On Testing of Samplers, by Kuldeep S. Meel, Yash Pote, Sourav Chakraborty (arXiv). Suppose you are given a (known) distribution \(p\) over some domain \(\Omega\), and want to sample from it conditioned on some predicate \(\varphi\). Now someone comes to you with an algorithm which does exactly that, efficiently, and cheaply: great! But can you easily check that you’re not getting fooled, and that this sampler actually does what it claims? This paper provides this: an algorithm which accepts if the sampled distribution is \(\varepsilon\)-close to what it should (roughly, in a multiplicative, KL divergence sense), and rejects if it’s \(\varepsilon’\)-far (in total variation distance). The number of samples required is polynomial in \(\varepsilon’-\varepsilon\), and depends on some characteristic of \(p\) and \(\varphi\), the “tilt” (ratio between max and min probability of the conditional distribution).

Finally, an omission from late September:
Sample optimal Quantum identity testing via Pauli Measurements, by Nengkun Yu (arXiv). The abstract is concise and clear enough to speak for itself: “In this paper, we show that \(\Theta(\textrm{poly}(n)\cdot\frac{4^n}{\varepsilon^2})\) is the sample complexity of testing whether two \(n\)-qubit quantum states \(\rho\) and \(\sigma\) are identical or \(\varepsilon\)-far in trace distance using two-outcome Pauli measurements.”
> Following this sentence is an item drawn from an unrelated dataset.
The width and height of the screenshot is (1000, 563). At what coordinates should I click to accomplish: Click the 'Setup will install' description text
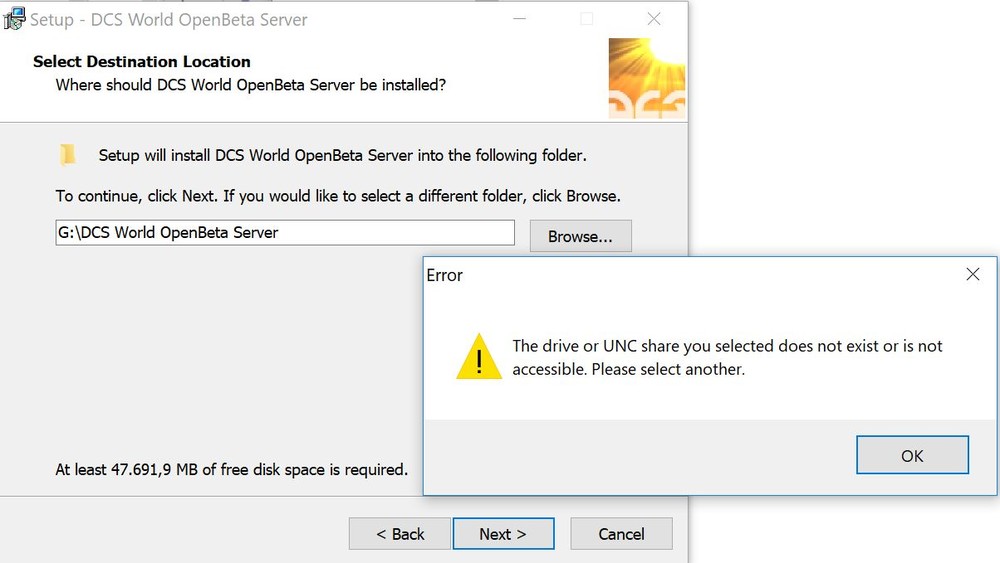click(342, 155)
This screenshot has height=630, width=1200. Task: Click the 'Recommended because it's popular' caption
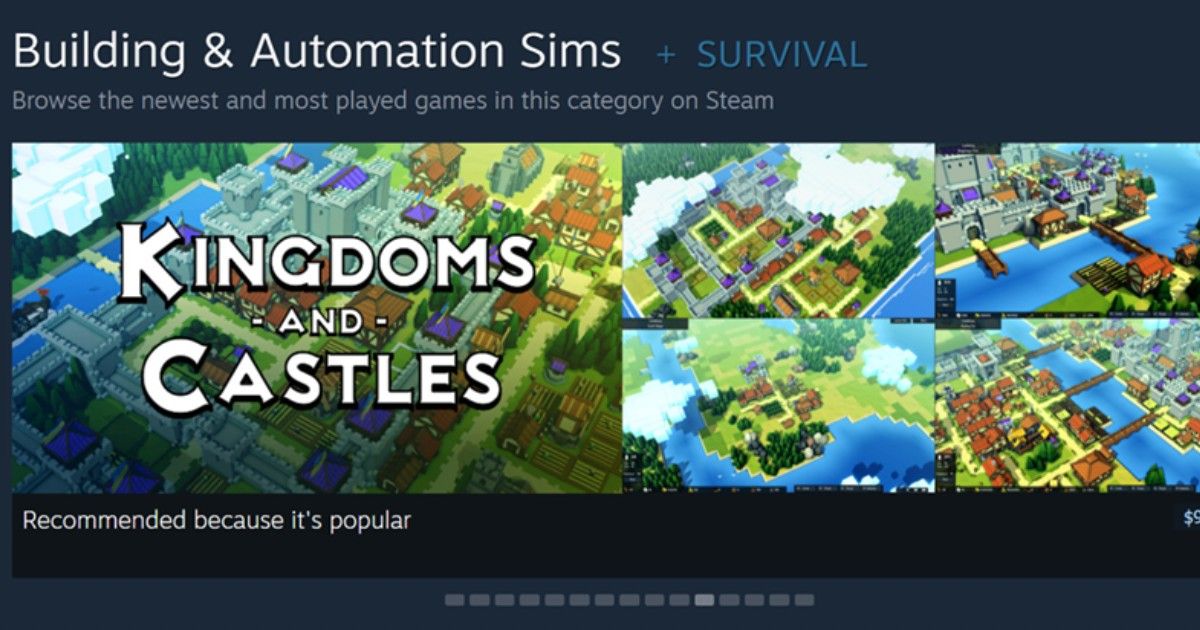(216, 521)
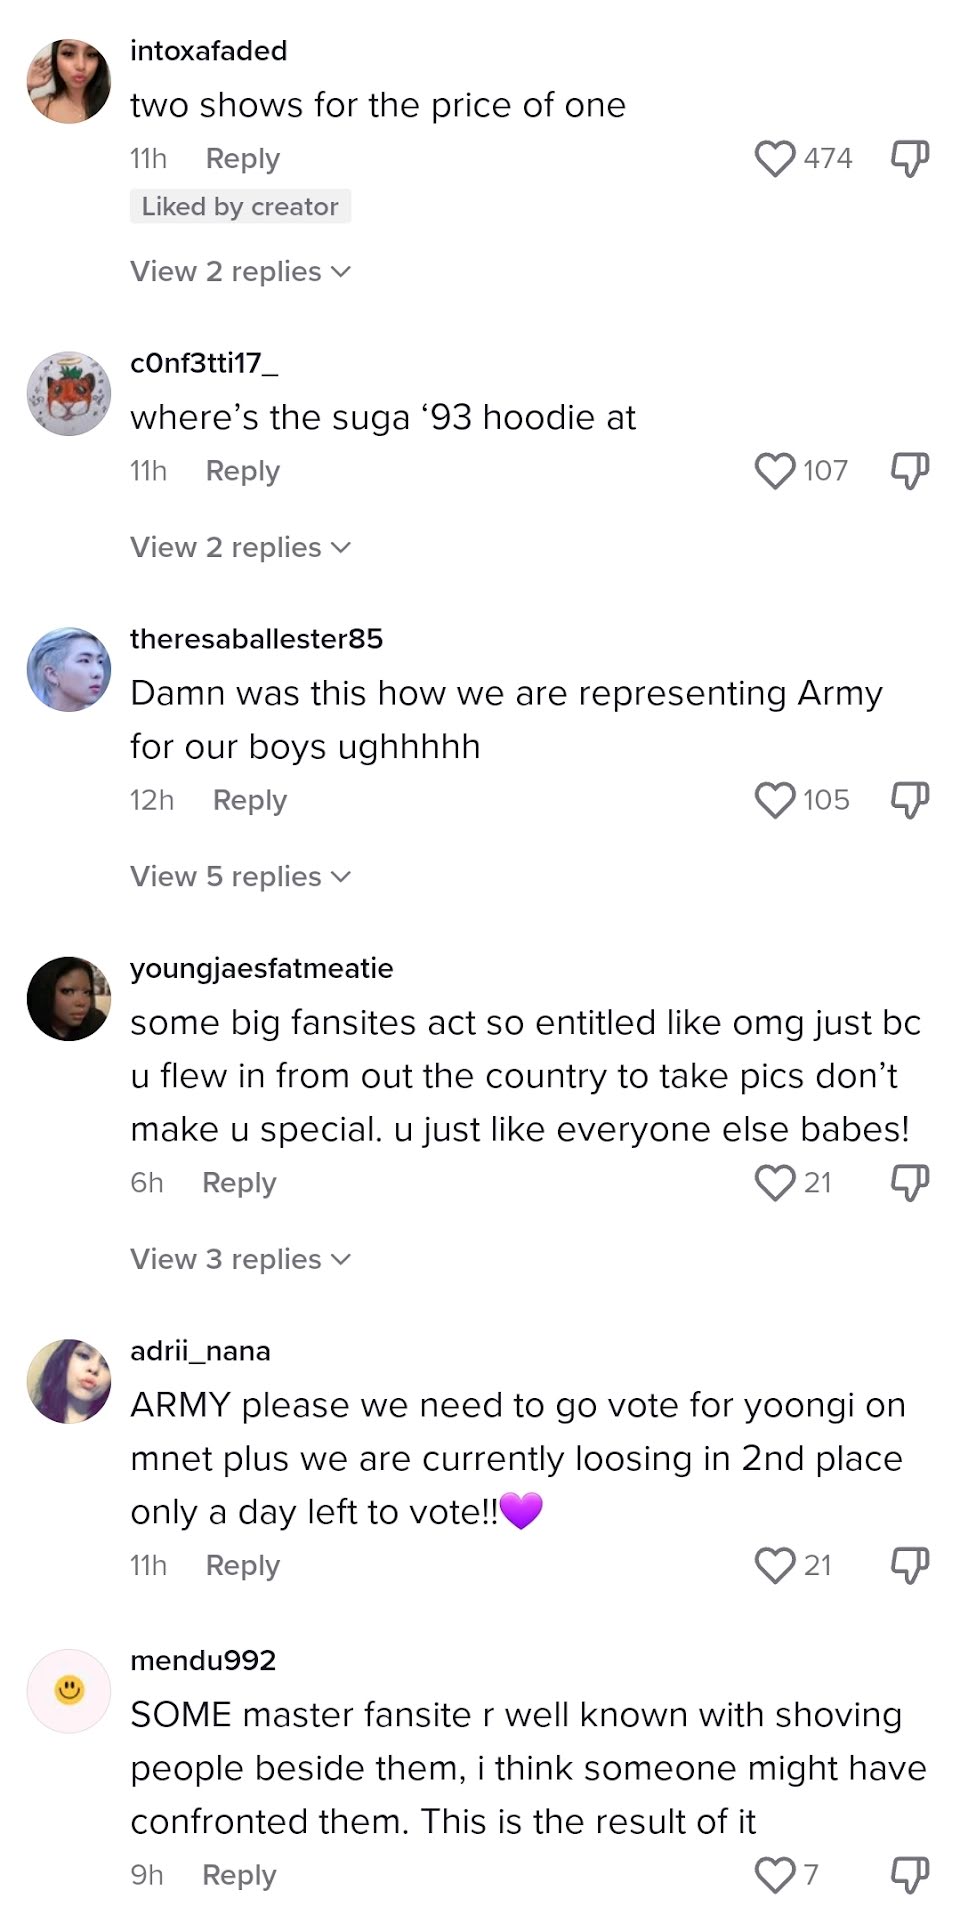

Please let us know if you spotted a paper we missed!

Videos from the WoLA 2020 workshop

The 4th Workshop on Local Algorithms (WoLA 2020) recently concluded: aimed at “fostering dialogue and cross-pollination of ideas between the various communities” related to local algorithms, broadly construed, it featured invited and contributed talks on a variety of topics, many (if not most) very relevant to the sublinear algorithms and property testing community.

Because of the online format of the workshop (imposed by the current circumstances), all talks were recorded and posted online. As such, all videos all available on the workshop’s website and YouTube channel: a good list of resources to peruse!